Problem Description
You are given a positive integer k. Initially, you have an array nums = [1]. You can perform any of the following operations on the array any number of times (possibly zero):
- Choose any element in the array and increase its value by 1.
- Duplicate any element in the array and add it to the end of the array.
Return the minimum number of operations required to make the sum of elements of the final array greater than or equal to k.
Key Insights
- The initial array starts with a single element, 1.
- The sum can be increased either by incrementing existing elements or by duplicating them, which can exponentially increase the sum.
- The goal is to reach or exceed the target sum k using the least number of operations.

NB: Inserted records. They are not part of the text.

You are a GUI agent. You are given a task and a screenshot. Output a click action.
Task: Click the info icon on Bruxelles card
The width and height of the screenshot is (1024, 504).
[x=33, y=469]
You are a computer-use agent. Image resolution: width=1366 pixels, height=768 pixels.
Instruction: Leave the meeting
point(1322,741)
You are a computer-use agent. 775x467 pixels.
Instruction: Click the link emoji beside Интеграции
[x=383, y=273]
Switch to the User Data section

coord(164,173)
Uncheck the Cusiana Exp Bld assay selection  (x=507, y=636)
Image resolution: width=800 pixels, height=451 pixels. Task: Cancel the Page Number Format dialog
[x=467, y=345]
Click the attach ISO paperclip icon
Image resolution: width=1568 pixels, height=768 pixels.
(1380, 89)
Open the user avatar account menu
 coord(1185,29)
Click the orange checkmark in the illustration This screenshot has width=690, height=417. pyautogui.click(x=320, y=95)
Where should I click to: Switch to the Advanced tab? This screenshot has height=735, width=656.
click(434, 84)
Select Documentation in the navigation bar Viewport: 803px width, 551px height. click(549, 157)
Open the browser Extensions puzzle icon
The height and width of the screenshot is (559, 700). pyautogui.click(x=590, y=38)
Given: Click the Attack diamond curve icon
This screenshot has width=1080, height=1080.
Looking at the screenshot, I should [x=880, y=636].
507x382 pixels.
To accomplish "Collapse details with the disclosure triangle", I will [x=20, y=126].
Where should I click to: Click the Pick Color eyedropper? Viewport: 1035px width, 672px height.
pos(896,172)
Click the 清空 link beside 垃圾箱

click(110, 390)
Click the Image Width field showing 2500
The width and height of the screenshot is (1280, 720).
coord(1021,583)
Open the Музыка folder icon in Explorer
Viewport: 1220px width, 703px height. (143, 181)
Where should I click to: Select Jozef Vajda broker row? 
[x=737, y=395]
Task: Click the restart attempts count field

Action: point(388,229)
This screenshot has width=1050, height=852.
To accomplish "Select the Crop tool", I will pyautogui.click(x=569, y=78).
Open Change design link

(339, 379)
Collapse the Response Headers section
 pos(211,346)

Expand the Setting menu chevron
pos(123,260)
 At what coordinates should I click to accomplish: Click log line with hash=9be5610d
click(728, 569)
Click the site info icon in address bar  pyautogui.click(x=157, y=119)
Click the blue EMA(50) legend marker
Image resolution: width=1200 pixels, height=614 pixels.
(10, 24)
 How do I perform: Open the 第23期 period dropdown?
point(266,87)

- A greedy approach can be applied: always consider the best option (either incrementing or duplicating) at each step.
Space and Time Complexity
Time Complexity: O(log k) - The number of duplications can grow exponentially, leading to a logarithmic relationship with respect to k. Space Complexity: O(1) - We only need a few variables to keep track of the current sum and the number of operations.
Solution
The algorithm starts with the initial sum of the array (which is 1) and iteratively decides whether to increment the current maximum value or duplicate it based on which operation minimizes the number of total operations to reach or exceed k. Each increment increases the sum linearly, while duplication can exponentially increase it, making it a preferable option when the sum is close to k.